- Exercise objective: Show, from the entries below, every line in which "will" appears.

══ Records for processing ══

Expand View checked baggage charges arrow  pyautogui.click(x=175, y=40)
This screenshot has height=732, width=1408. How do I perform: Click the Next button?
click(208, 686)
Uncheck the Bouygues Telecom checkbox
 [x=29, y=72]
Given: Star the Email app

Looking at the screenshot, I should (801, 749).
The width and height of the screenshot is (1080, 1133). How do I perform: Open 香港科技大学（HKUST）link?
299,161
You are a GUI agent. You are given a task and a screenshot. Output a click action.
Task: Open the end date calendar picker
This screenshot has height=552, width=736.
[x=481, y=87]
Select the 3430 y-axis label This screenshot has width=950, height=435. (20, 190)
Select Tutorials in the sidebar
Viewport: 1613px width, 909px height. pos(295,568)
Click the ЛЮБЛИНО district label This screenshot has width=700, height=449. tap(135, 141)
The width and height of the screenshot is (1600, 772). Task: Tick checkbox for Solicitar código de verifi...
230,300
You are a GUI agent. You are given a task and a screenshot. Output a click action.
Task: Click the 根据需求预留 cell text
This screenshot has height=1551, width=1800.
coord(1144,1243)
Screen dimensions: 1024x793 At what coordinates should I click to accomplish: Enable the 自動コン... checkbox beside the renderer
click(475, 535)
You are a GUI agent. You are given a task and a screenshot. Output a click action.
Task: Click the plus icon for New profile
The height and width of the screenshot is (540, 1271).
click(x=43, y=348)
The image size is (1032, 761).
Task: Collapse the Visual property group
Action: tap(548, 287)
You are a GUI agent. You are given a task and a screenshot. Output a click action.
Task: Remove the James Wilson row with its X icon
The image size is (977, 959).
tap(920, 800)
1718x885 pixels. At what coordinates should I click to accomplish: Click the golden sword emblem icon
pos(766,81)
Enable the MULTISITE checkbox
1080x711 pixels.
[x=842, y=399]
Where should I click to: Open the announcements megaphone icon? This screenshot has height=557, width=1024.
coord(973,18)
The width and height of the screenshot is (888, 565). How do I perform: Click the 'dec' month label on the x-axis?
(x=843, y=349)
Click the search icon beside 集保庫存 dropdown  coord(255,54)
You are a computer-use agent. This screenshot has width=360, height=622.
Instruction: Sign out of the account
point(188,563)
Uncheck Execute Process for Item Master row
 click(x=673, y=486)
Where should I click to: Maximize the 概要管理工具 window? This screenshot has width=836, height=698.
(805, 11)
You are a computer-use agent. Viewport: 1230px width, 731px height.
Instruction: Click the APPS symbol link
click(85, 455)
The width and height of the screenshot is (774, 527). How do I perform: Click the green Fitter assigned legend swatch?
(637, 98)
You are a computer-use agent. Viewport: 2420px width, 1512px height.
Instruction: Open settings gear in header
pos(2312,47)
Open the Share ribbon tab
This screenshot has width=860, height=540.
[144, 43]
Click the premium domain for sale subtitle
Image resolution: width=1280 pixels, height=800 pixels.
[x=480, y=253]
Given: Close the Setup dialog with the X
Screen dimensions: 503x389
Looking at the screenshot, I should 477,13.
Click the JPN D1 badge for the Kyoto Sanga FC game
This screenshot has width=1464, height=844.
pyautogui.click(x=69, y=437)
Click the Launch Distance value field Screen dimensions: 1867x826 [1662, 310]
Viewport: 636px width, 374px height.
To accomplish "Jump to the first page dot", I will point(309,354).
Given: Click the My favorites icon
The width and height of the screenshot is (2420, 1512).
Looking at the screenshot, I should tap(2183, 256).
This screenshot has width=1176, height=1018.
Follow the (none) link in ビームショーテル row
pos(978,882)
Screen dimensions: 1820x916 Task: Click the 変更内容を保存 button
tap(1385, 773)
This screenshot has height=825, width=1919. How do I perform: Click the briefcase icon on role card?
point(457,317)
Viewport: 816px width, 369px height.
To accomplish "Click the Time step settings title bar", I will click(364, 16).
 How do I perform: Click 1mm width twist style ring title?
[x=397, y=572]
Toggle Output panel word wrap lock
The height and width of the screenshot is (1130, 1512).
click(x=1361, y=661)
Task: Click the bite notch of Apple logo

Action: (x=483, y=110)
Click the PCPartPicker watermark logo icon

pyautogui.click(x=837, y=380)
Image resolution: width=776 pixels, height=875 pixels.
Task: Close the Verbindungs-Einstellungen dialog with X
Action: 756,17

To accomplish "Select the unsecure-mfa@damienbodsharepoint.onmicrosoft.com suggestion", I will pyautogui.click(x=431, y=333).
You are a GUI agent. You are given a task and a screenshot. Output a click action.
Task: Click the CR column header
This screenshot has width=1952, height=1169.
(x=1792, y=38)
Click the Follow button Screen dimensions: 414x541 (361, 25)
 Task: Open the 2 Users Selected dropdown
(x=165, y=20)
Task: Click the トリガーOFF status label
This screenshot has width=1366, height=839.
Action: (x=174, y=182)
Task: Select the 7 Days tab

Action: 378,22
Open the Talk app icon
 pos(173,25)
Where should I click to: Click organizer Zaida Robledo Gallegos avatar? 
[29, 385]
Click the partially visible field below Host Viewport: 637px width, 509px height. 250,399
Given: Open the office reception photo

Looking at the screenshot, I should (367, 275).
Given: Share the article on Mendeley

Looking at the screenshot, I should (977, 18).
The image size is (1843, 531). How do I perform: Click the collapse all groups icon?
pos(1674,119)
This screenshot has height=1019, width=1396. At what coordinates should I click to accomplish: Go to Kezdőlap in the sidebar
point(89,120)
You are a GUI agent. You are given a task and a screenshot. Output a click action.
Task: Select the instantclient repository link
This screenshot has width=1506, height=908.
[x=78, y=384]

═══

- Finished exercise:
To accomplish "Jump to the first page dot", I will point(309,354).
To accomplish "Click the Time step settings title bar", I will click(364, 16).
To accomplish "Select the unsecure-mfa@damienbodsharepoint.onmicrosoft.com suggestion", I will pyautogui.click(x=431, y=333).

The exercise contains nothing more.